There is another problem that I hope the PDP should take seriously as far as the new portfolio of Ige is concerned. I am a cynic when it comes to politics. I very much doubt that Ige will join the party before the next election. So, how beneficial would a person of his penchant for crisis and presidential ambition be to the PDP government presently and to its fate in 2003 or beyond? But think about it Tilde, does the PDP or the President care about 2003, given the ‘transparency’ they exhibited in the last PDP elections and the ongoing loggerhead at which the administration enjoys to be with everybody?
We do not expect that the president will bother about our cynicism, for three reasons. One, I share the idea that keeping Ige outside on the street portends a greater danger that is immediate; 2003 is remote, at least for now. Two, Ige is a scared cow, a favorite of this administration. He will resign at will whenever he likes.
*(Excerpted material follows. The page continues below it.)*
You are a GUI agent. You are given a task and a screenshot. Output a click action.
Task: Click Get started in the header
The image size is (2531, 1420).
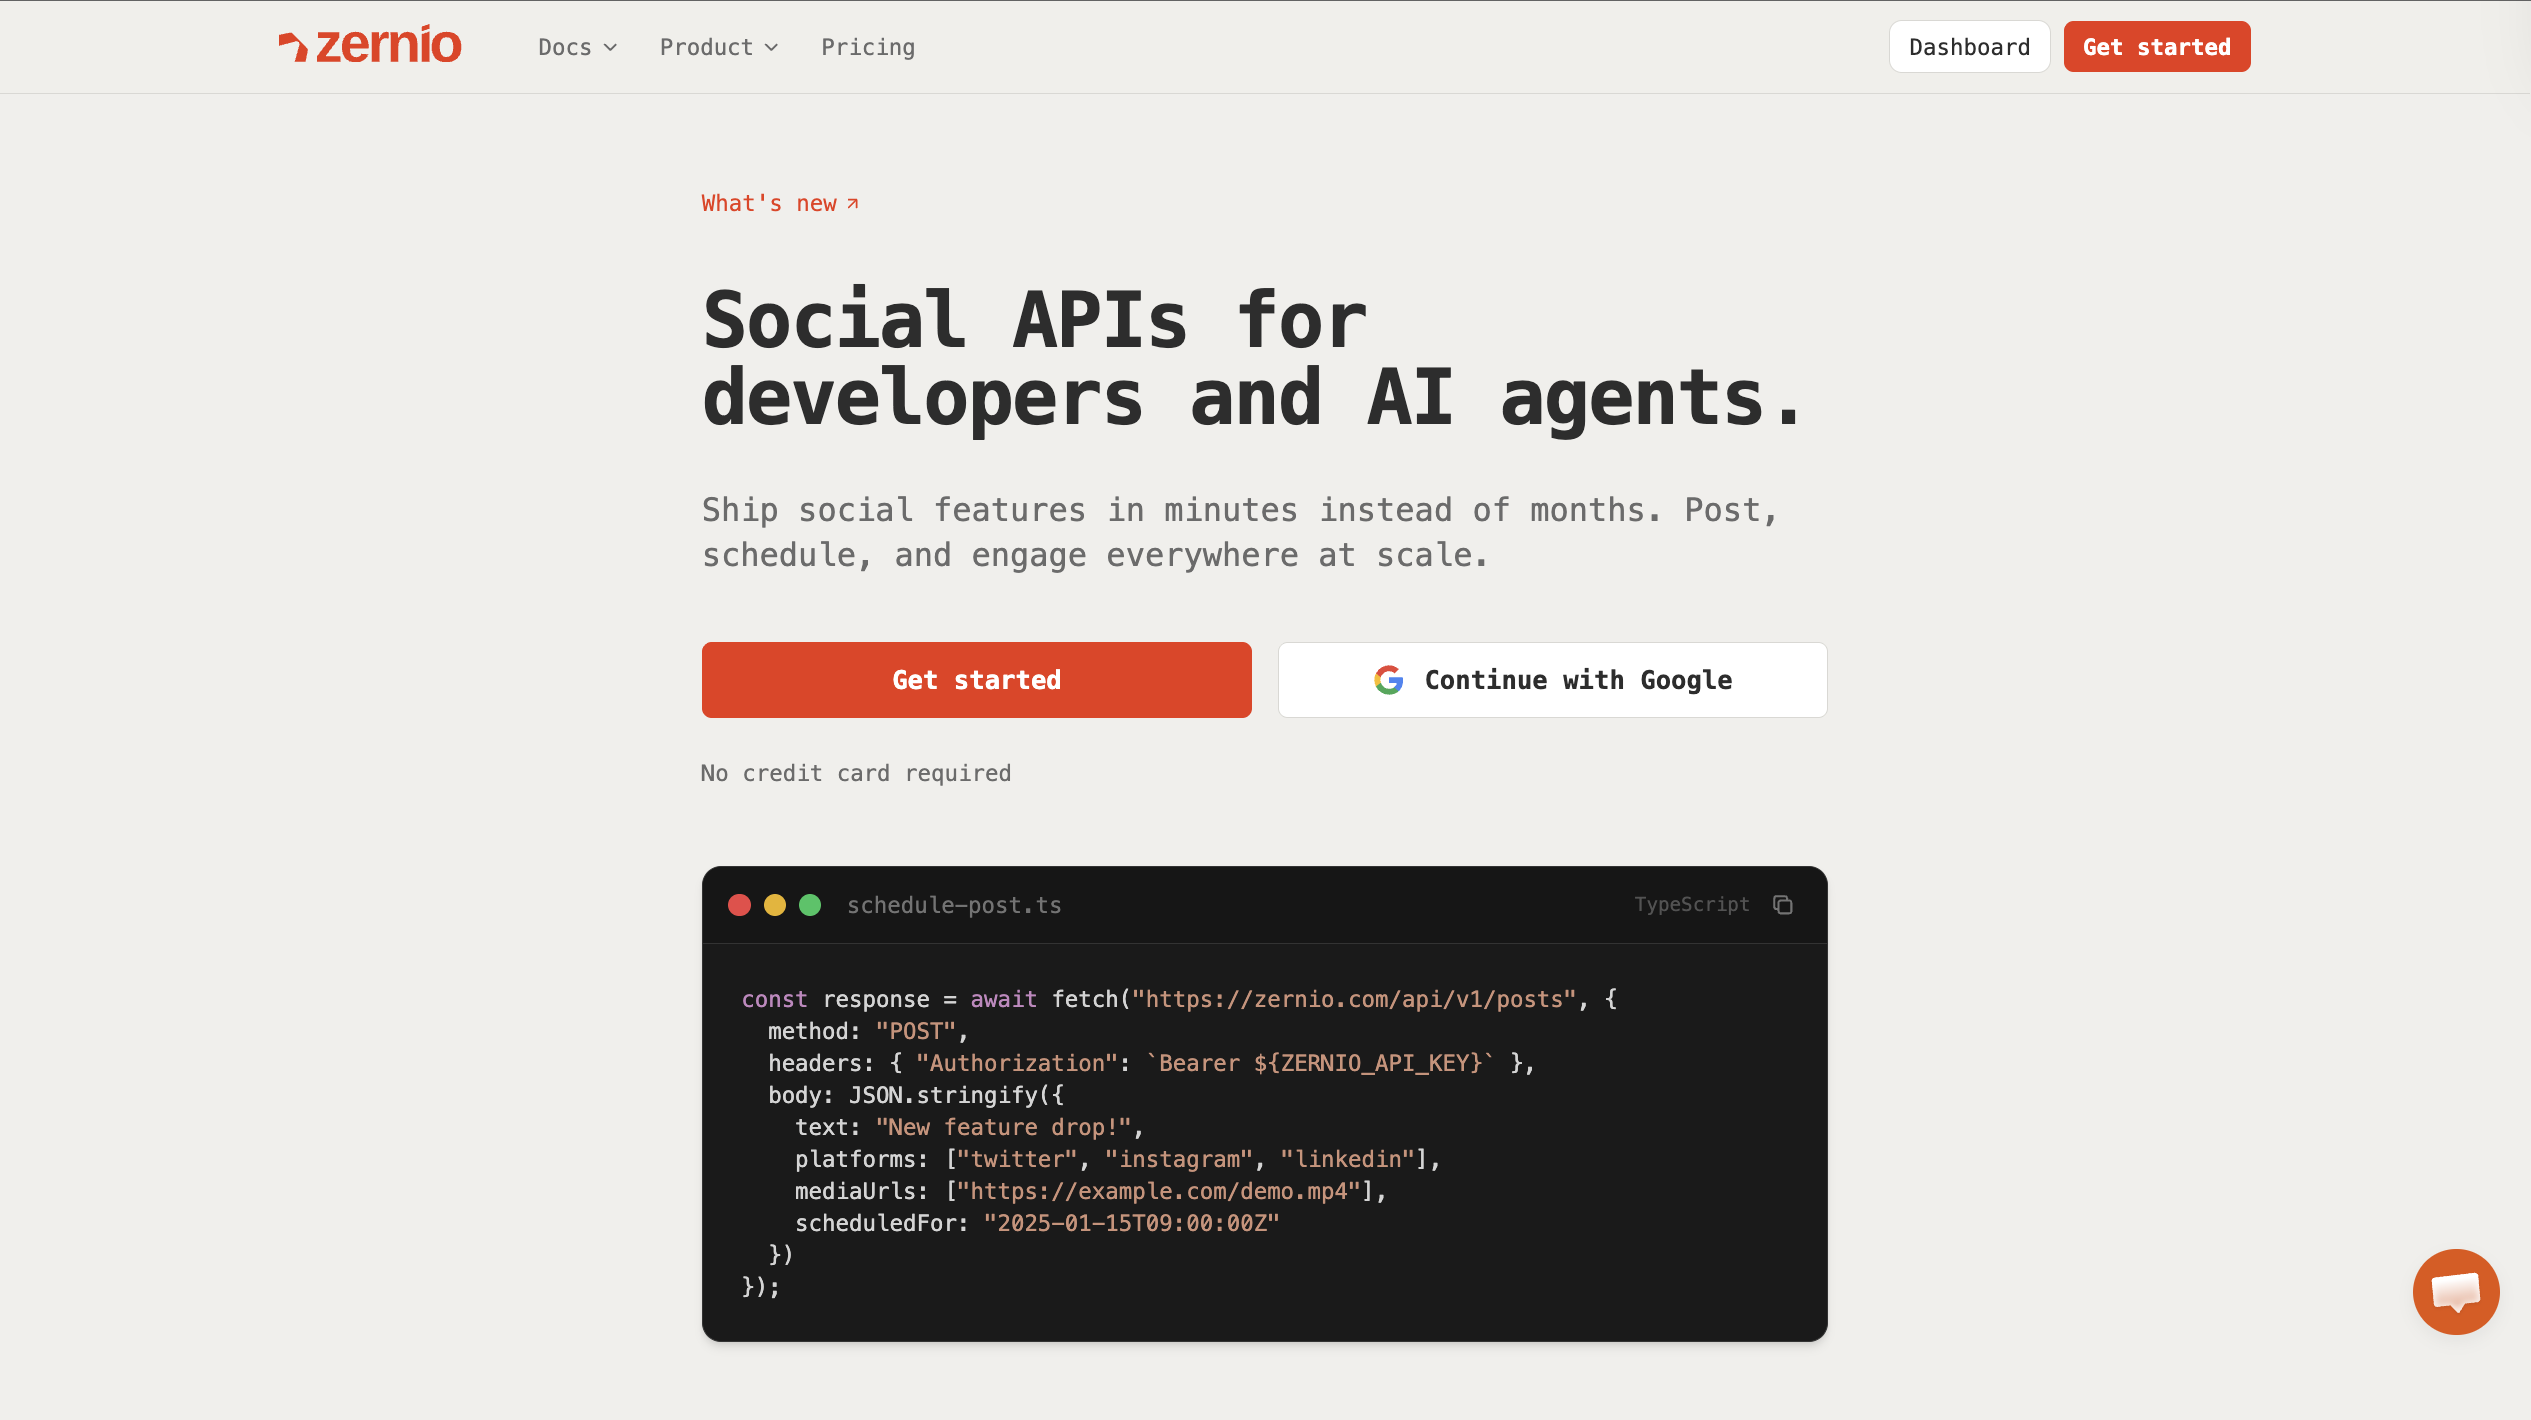coord(2157,47)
For the disfavored like my ‘middle belt’ in-laws – Ayu and Balat, they were made to submit letters of resignation in advance of their assumption of office. That made it possible for the President to drop them without notice.
In conclusion, we shall tell the President that there are always a number of problems with, or say prophecies about a favorite child. One, he does not live up to expectation. Give him a task, one after the other, he will consistently fail. It isn’t because he is inherently incapable, but he feels that he is a favorite, beyond punishment. Two, he is notorious for courting trouble for the master. That is why Khidr, as narrated in Kahf was instructed to kill a boy prematurely, who if left would have destroyed his parents. We have seen the fulfillment of the first. Ige has failed to perform in Mines and Steel; but instead of being dropped, he is now allowed to take refuge in the Ministry of Justice. But that ministry prepares the ground for the fulfillment of the second prophecy, courting trouble for the master. But as there is no Khidr to check the excesses of the favored child, we only hope that the master will keep vigil.